Document segment:
While a number of conservatives are upset that the deal will add to the deficit, some GOP House members have nevertheless said they expect the package to ultimately pass with support from a majority of Republicans as well as Democrats.
"It's the art of a deal. I mean, it's a compromise," said Rep. Steve Latourette, R-Ohio. "You have people that didn't get ... 100% of what they wanted."
The agreement covers all three measures -- the payroll tax cut, the unemployment benefits extension, and the so-called "doc fix" -- for the rest of 2012. The latter two measures -- costing a combined $50 billion -- will be paid for.
Funding sources to pay for the benefit extension and the doc fix include savings from broadband spectrum sales, increased pension contributions by new federal employees, and cuts to Medicare hospital and specialist fees that would not affect patients, according to the House Ways and Means Committee.
One top House Democrat -- Maryland Rep. Steny Hoyer -- said he would vote against the package because, in his opinion, it treats federal employees unfairly by requiring new hires to pay a larger percentage of their salary for their pension.
Under the terms of the deal, in states with unemployment rates higher than the national average of 8.3%, the maximum time an unemployed person can receive benefits will drop from 99 to 73 weeks. The maximum length of benefits for people in states with an average unemployment rate or lower will drop to 63 weeks or as far down as 40 weeks.
The jobless have been able to collect up to 99 weeks of benefits since November 2009 as part of the nation's unprecedented response to the recession.
In addition, states will be allowed to perform drug tests on individuals applying for unemployment benefits if those people lost their previous job because they either failed or refused an employer's drug test. Individuals receiving unemployment assistance could also be tested if they are seeking a job that generally requires a drug test.
Also, welfare beneficiaries will be banned from accessing public assistance funds at ATMs in strip clubs, liquor stores, and casinos.
The payroll tax cut, unemployment benefits and enhanced doc fix payments are currently set to expire at the end of February -- a timeline put in place through a short-term agreement reached by Congress in December. That agreement also set up the conference committee that resumed negotiations last month on a longer-term deal.
Monday's decision by House GOP leaders to drop their insistence that the tax cut extension be paid for by offsetting spending cuts was a sharp turnaround for House Republicans. Top party members previously insisted that a failure to fully pay for the tax break would be financially reckless.
But the debate over whether and how to extend the tax cut has been a political loser so far for the Republicans. Democrats have gleefully highlighted the GOP's reluctance to hold down the payroll tax rate, using the issue to portray Republicans as defenders of the rich who are indifferent to the plight of the middle class.

Given information:

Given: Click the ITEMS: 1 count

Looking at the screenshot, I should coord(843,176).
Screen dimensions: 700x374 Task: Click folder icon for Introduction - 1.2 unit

Task to carry out: Reproduce the part of the payroll tax deal report starting with "In addition, states" and going on through "a longer-term deal.".

Written reply:
In addition, states will be allowed to perform drug tests on individuals applying for unemployment benefits if those people lost their previous job because they either failed or refused an employer's drug test. Individuals receiving unemployment assistance could also be tested if they are seeking a job that generally requires a drug test.
Also, welfare beneficiaries will be banned from accessing public assistance funds at ATMs in strip clubs, liquor stores, and casinos.
The payroll tax cut, unemployment benefits and enhanced doc fix payments are currently set to expire at the end of February -- a timeline put in place through a short-term agreement reached by Congress in December. That agreement also set up the conference committee that resumed negotiations last month on a longer-term deal.